今後、予想される動きとして挙がったのは、国内における「インパクト企業の上場」だ。
「マーケット黎れい明めい期、インパクト企業のほとんどが非上場ファンドで投資を受けていました。その歩みを10年ぐらい続け、アメリカなどでインパクト企業が上場を迎えるフェーズに育ちました。日本はここ3年ほどでインパクト企業の候補になるビジネスがやっと投資を受け始めました。世界の潮流がESGやインパクトという価値観へ大きく振れれば、自然な流れでこうした企業がどんどんIPOしたり、エグジットしたりする時代がくるのではないでしょうか」
しかし、それらの企業が上場の途端に「経済合理性の波にのまれる」事態にはならないだろうか?

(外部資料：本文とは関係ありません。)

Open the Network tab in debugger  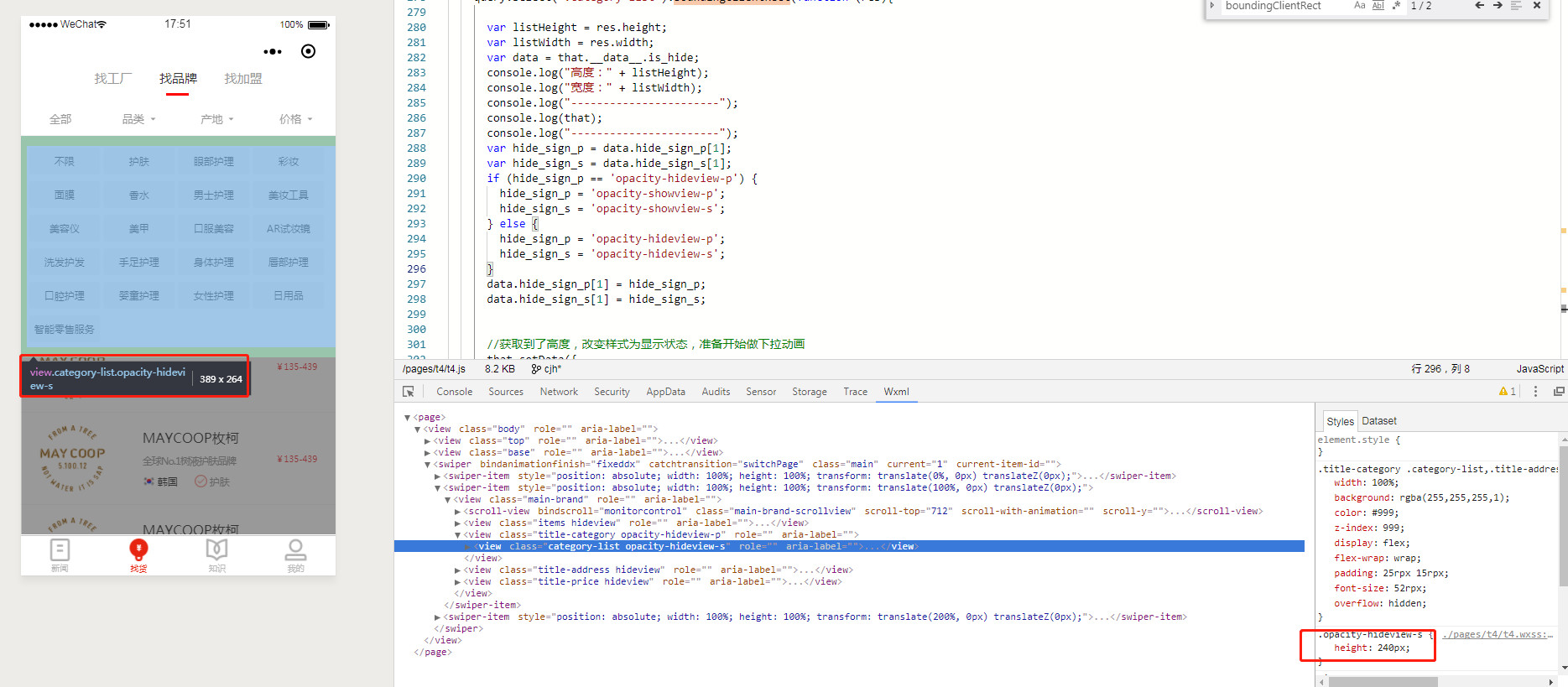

「投資家の『こういう社会課題を解決したいから投資する』という意図と、投資を受ける側の『ビジョンに共感してくれる人から投資を受け入れたい』という考えが一致して成り立っていた世界が、上場した瞬間に誰が投資家になるかわからないところに放り込まれてしまう。彼らが『ミッションドリフト』といわれるような、投資家からの圧力を受けてインパクトを手放してしまうリスクは懸念しています」
こうした議論を行う際も、きっと立ち返るべき場所は「なぜ投資をするのか。なぜ投資を受けるのか」という原点になるはずだ。
「投資とは、お金で『関係性をつくる』行為です。私たちは投資先が未上場のときはハンズオン(経営参画)で成長をサポートし、上場後もエンゲージメント(建設的な対話)で支え続けます。

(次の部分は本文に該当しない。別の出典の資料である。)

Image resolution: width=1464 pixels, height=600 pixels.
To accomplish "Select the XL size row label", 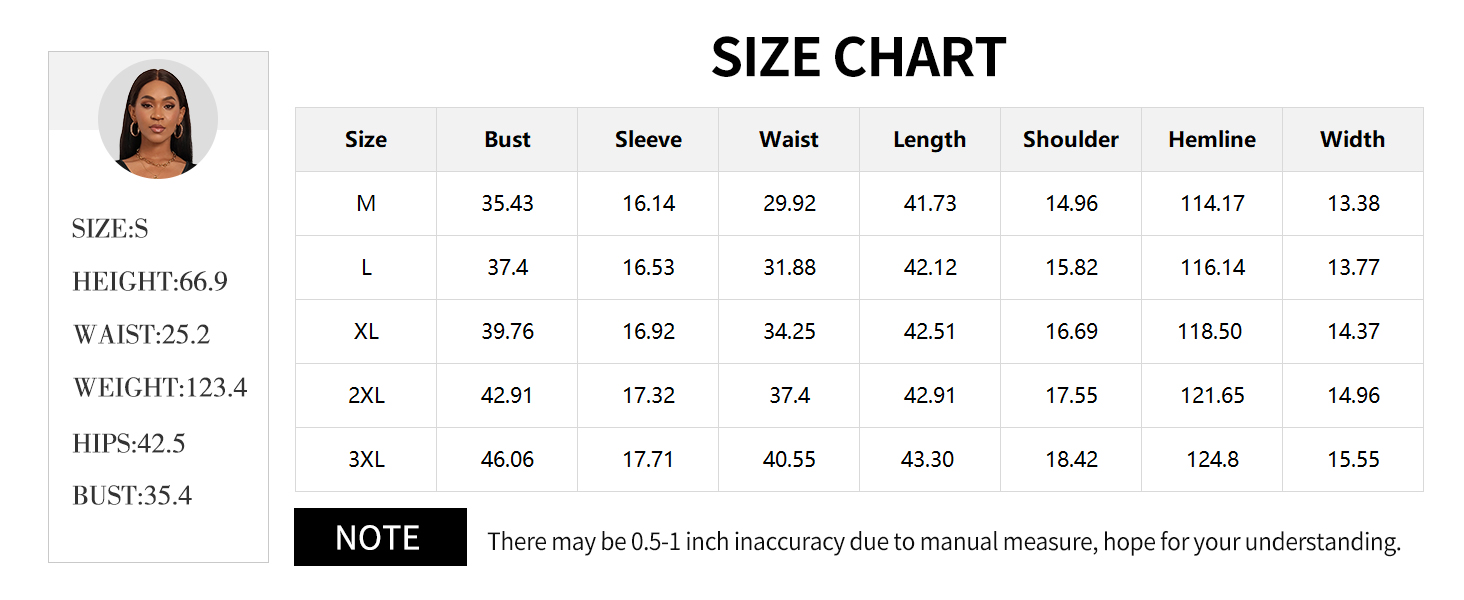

社会課題を本当に解決するには経済活動の根幹を変えないといけないと思い、私はインパクト投資を学びました。自分の力だけでは世界をひっくり返せないけれど、投資の力で新しい仕組みを生み出したり、社会の常識を塗り替えられる。この仕事でその醍醐味を感じています」
一般財団法人社会変革推進財団(SIIF)常務理事の工藤七子
工藤七子◎一般財団法人社会変革推進財団(SIIF)常務理事。大学卒業後、日系大手総合商社勤務を経て、クラーク大学大学院国際開発社会変革研究科へ入学。帰国した2011年に日本財団へ入会、ソーシャルインパクトボンド事業、GSG国内諮問委員会などインパクト投資プロジェクトに携わる。17年4月より現職。